We continue to listen to stakeholders about the unique challenges and sensitivities around engaging communities of color and those most burdened by poor maternal health outcomes in health research. We are also listening to often-overlooked communities with risk factors relevant to childbearing, such as veterans and sexual and gender minorities.
Improving Care for Individuals with Intellectual and/or Developmental Disabilities
According to the Centers for Disease Control and Prevention, one in six American children has one or more developmental disabilities. Developmental disabilities are chronic and begin either at birth or during the developmental period, and they cause physical, learning, language, and/or behavioral impairments. Intellectual disabilities, a type of developmental disability, involve limitations to cognitive function—such as learning, reasoning, and problem solving—and adaptive behavior. Not all developmental disabilities include limitations in cognitive ability.
People with IDD often have special healthcare needs. This issue is particularly critical for adolescents with IDD as they transition from pediatric to adult-oriented healthcare settings with fewer support systems, including care planning and coordination.
|In legislation reauthorizing PCORI's funding for another decade, Congress provided two areas of interest to pursue: intellectual and developmental disabilities and maternal mortality. Learn more. https://pcori.me/3bBp5fc||CLICK TO TWEET|
Compared to other patients with special healthcare needs, individuals with IDD are less likely to report adequate support of their transition, and to direct their own care or receive the supports needed to do so, and more likely to incompletely transition to adult care. Individuals with incomplete transitions are less likely to receive routine care, tests, and vaccinations, and are more likely to have unmet physical and mental health and prescription needs. Simply put, incomplete or faulty transitions in care can lead to a lifetime of health disparities.

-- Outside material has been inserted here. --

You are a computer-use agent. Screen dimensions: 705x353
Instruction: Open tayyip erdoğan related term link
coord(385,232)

Although evidence-based interventions to support transitional care are in use for other populations and conditions, research is needed to determine which care models and services are optimal and could be readily implemented for individuals with IDD.

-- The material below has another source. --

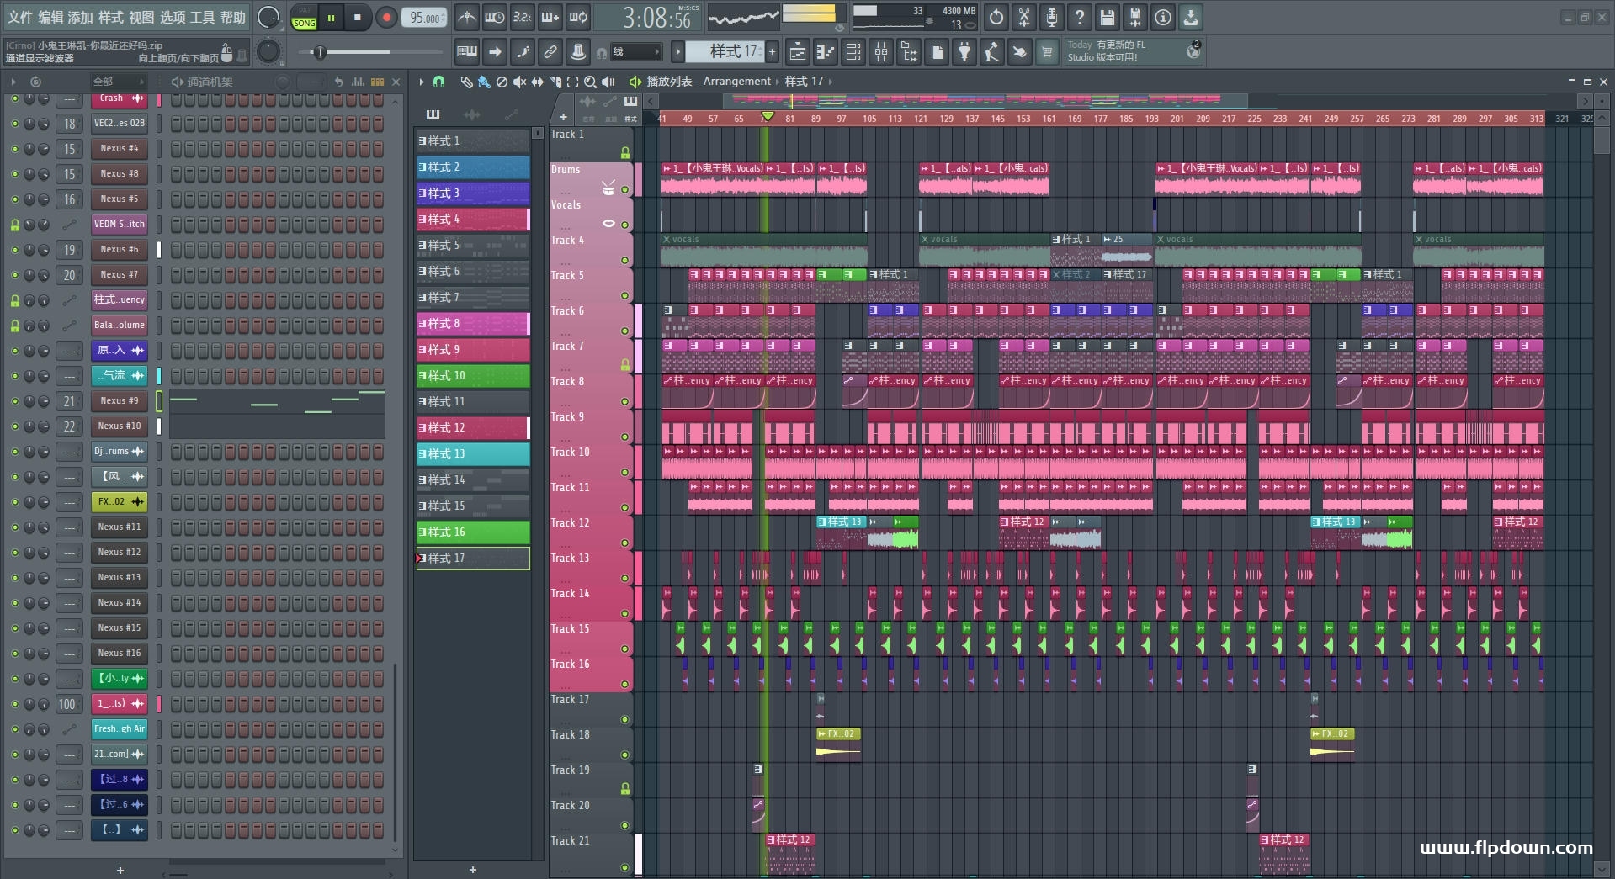Toggle mute light on Nexus #4 channel
The width and height of the screenshot is (1615, 879).
pos(14,149)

Unsurprisingly, as with so many health conditions, people of color with IDD are subject to even greater health disparities compared to their peers from other groups. As part of PCORI’s interest in addressing healthcare disparities, we welcome studies of interventions that target vulnerable populations.
The annual meeting included these two related sessions. Log in with your existing registration email address or register for free to watch.

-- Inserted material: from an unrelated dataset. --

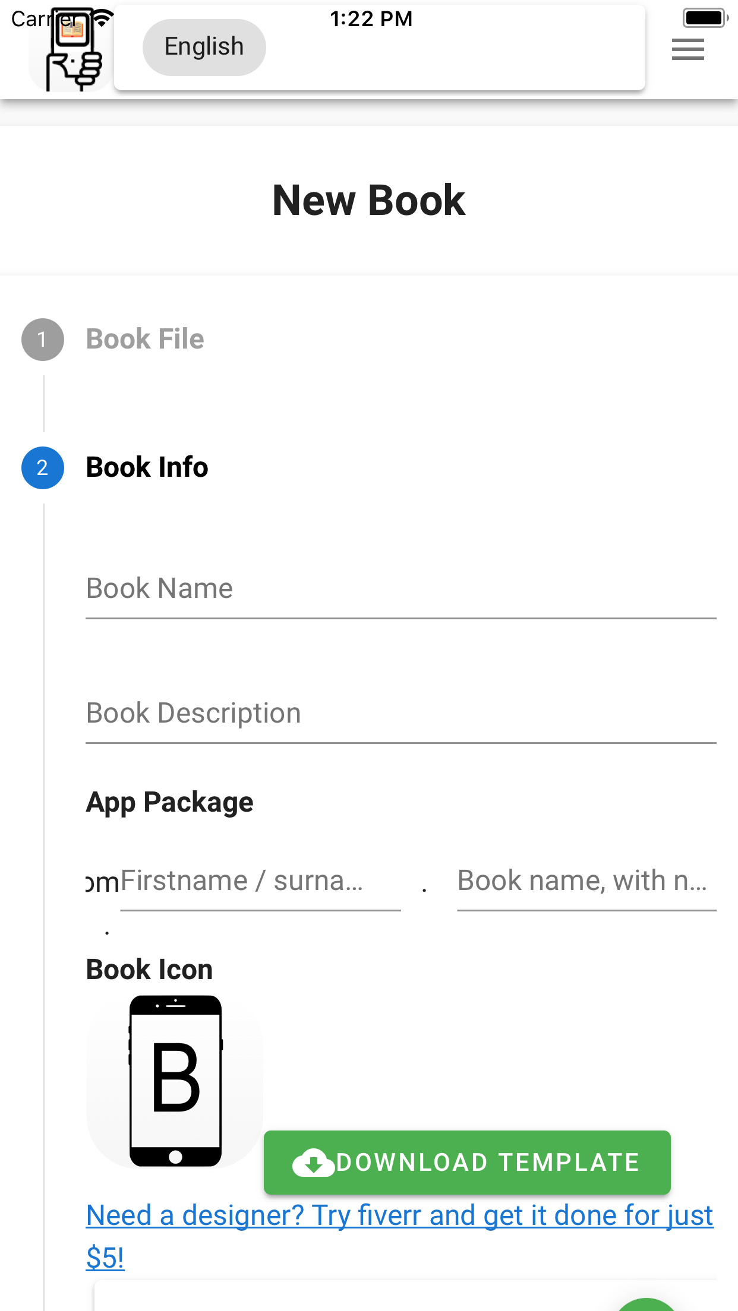The image size is (738, 1311).
Task: Click the Book name package input
Action: (x=586, y=881)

- Exploring Comparative Effectiveness Research Needs in Intellectual and Developmental Disabilities: A Conversation
- Increasing Access to Perinatal Mental Health Care: Multiple Approaches to Improve Outcomes
Ways to Get Involved
The Cycle 3 2020 Broad PCORI Funding Announcement (PFA), which opened for Letters of Intent September 1, offers up to $30 million in funding for CER in each of these priority topics. I should note that we are emphasizing these priority areas to encourage submissions to them, not to limit submissions to these topics only.
Under this Broad PFA, we seek to fund studies for maternal morbidity and mortality that compare the effectiveness of multilevel, culturally adapted interventions to address barriers in access to and continuity of optimal patient-centered maternal care. To address healthcare needs of people with IDD, we seek proposals for CER of models of care to support the healthcare transition from childhood to adulthood, and the continuation of patient-centered primary and specialty health care for individuals with IDD. That is just part of the evidence gap PCORI hopes to fill as we will continue to solicit and fund additional research in these topic areas in the coming years.
These special areas of interest are embedded within a variety of other funding announcements, as well. The funding announcement for Phased Large Awards for Comparative Effectiveness Research, our new initiative to fund bold, large-scale, phased CER projects that is currently accepting Letters of Intent invites proposals for research on maternal morbidity and mortality and IDD, and the Eugene Washington PCORI Engagement Awards opportunities for capacity building and stakeholder convening support invites applications on these topics as well.
At our upcoming Virtual Annual Meeting September 16 and 17, two breakout sessions—Exploring CER Needs in Intellectual and Developmental Disabilities: A Conversation, and Increasing Access to Perinatal Mental Health Care: Multiple Approaches to Improve Outcomes—offer opportunities for engagement and collaboration on what we can do together to improve health outcomes in these two areas. The Annual Meeting is free and open to anyone, and I hope many of you can join us.
Finally, directing more resources to maternal morbidity and mortality and IDD research will be top of mind as we begin our forward-looking re-examination of our National Research Priorities this fall.
I must emphasize that these initiatives are only the beginning of our work to answer important questions in each of these priority areas—a task we look forward to exploring with stakeholders and the broader research community in the coming years. I look forward to working with you along the way.